Updated: Dec 1, 2022
Game-playing is a universal activity in human cultures. While historical sources will tell us about early evidence of human game-playing 7000 years ago, the practice is certainly far more ancient.
Game noun - a form of play or sport, especially a competitive one played according to rules and decided by skill, strength, or luck. — Oxford Languages
In Learning Strategies Part 1, I talked about the importance of repetition in martial arts training.
Here in Part 2, I'll discuss the role of games in education generally, and more specifically as applied to martial arts. Games provide us with incredibly powerful tools for education and self-improvement.
We know that games have been around for a long time. But how did we get started in all this game-playing?
One clue: we know that other animals play games: birds and mammals, and probably fish, reptiles, and insects as well.
“Happiness is never better exhibited than by young animals, such as puppies, kittens, lambs, and company, when playing together, like our own children,” — Charles Darwin
Our game-playing serves countless purposes, much of which relates to skills and brain development. Games can help us develop motor skills and practical movement. They teach us strategic thinking and risk evaluation, along with specific technical skills. Games also serve as vehicles for passing on social knowledge, norms, and important life concepts related to fairness, reciprocity, and cooperation.

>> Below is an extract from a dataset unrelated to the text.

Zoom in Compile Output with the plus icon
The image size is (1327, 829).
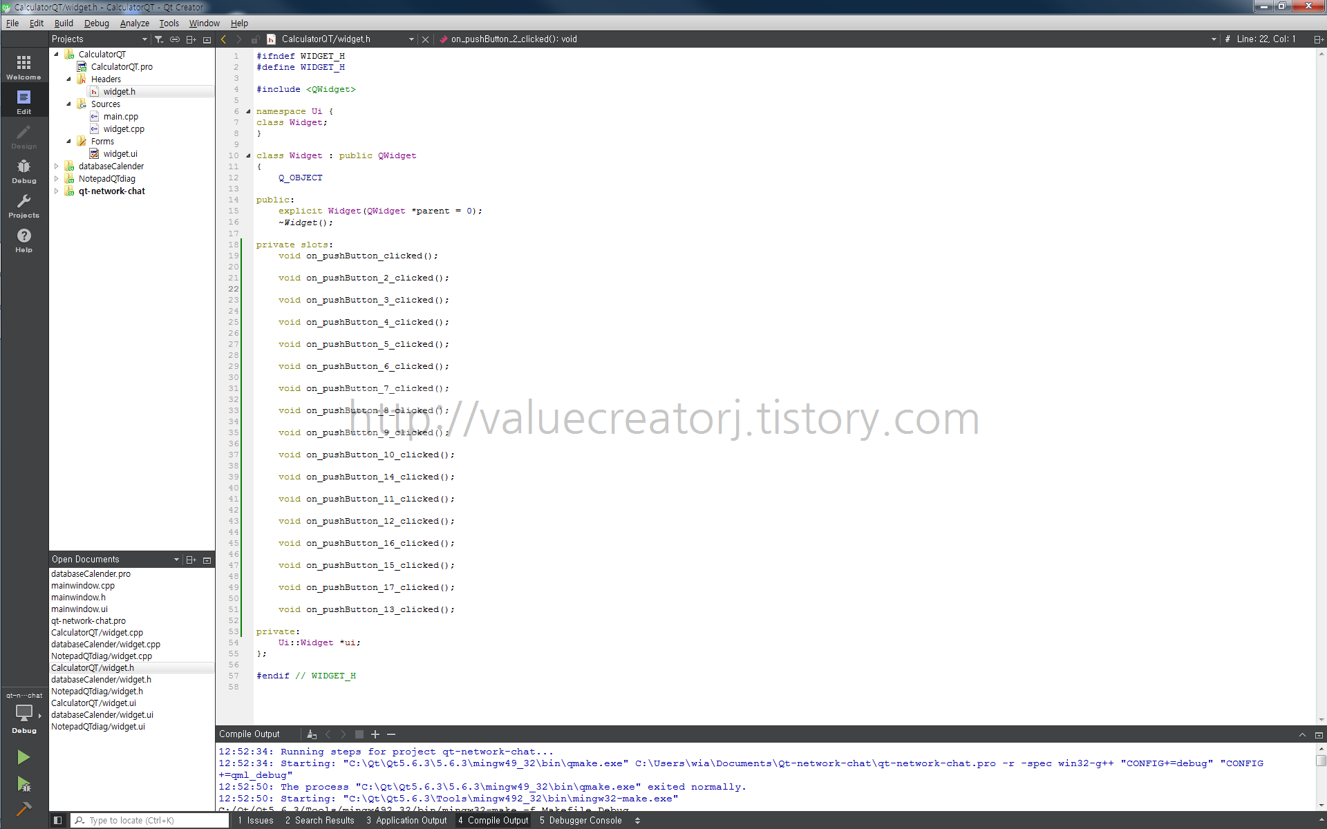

In other words, games are fundamental to our physical, mental, and emotional development — to who we are, and how we learn.
We use games to make learning fun, and to increase learner engagement. The dynamics of competition and cooperation also serve to motivate students, while providing opportunities for social learning.
In martial arts, games can help a student progress in numerous ways:
Through physical conditioning activities, leading to increased endurance, strength, flexibility, and agility
Through practice of body control and coordinated body movement (e.g., eye-hand)
Through practice of specific technical movements used in martial arts
By simulating situations and techniques in a real-time competitive environment
While we have tons of great games for martial arts training — King of the Hill, obstacle course races, various forms of tag, Tug-of-War, Bear Crawl Rugby, to name a few — we can gamify most techniques and drills through sparring activities.
Sparring is essentially a developed form of play-fighting, a game enjoyed by people, all primates, and a wide variety of mammals and birds. Typically, across the variety of species, play-fighting is competitive play requiring restraint, reciprocity, and turn-taking.
In humans, play-fighting has been refined over the ages to a multitude of forms, with and without weapons. Basically, the idea is to effectively simulate real-life combat while minimizing risk of injury. As such, sparring is a form of experiential learning, or "learning by doing."
To truly become a proficient martial artist, sparring is a necessary part of training.
Sparring tests the quality of our learning, highlighting strengths and weaknesses in technique. As compared to simply drilling, sparring gives us far more realistic feedback on our timing, footwork, positioning, and technical proficiency. Sparring builds strength and stamina.
Sparring also helps us prepare mentally for real-life action by enhancing focus, perception, and intuition while helping us regulate our natural fight-or-flight responses.
In class at Fight Flow, we spar in a variety of disciplines: Muay Thai, Brazilian jiu-jitsu and grappling, MMA, and Boxing. Sparring can be freestyle within the rules of the discipline, or we can practice positional and situational sparring, focusing on a specific set of movements or scenarios.
Positional sparring is extremely effective when used to reinforce technique drilling. For instance, in grappling training, on a particular day we may drill a variety of techniques from the guard position: sweeps, submissions, guard passes, etc.
We can continue from there into the sparring/rolling portion of the class working from the guard position, with rules for resetting the action. Students reset to the starting position if one person gains the next best position (e.g., sweep or guard pass) or finishes a submission.
This constant resetting adds the benefits of repetition to sparring, allowing us to focus attention on a specific part of our game.
At Fight Flow, every day we finish our technical martial arts classes — Muay Thai, MMA Sparring, and Brazilian Jiu-jitsu — with freestyle sparring (or, in grappling terms, "rolling").
Here are some tips to get the most benefit from your sparring sessions:
Pay attention to your breathing. Proper breathing nourishes the body while helping manage emotional responses.
Be relaxed, but not too relaxed. Excess tension drains energy and inhibits movement. Being too relaxed can lead to slow reaction times and other vulnerabilities. Work to develop your balance point.
Work on sensing the flow of energy between yourself and your opponent. Practice anticipating your opponent's intention with your intuition.
Use combinations and vary your techniques. Don't be predictable. Use your sparring to try out new techniques and ideas.
Find good sparring partners and set up times to train outside of class.
Don't get discouraged! Learning is a process that takes time and practice. If you put in the time, you will improve.
Spend time after class mentally reviewing your sparring performance. What worked and what didn't? What could you have done differently to bring more success? This type of reflection is super valuable for creating improvement.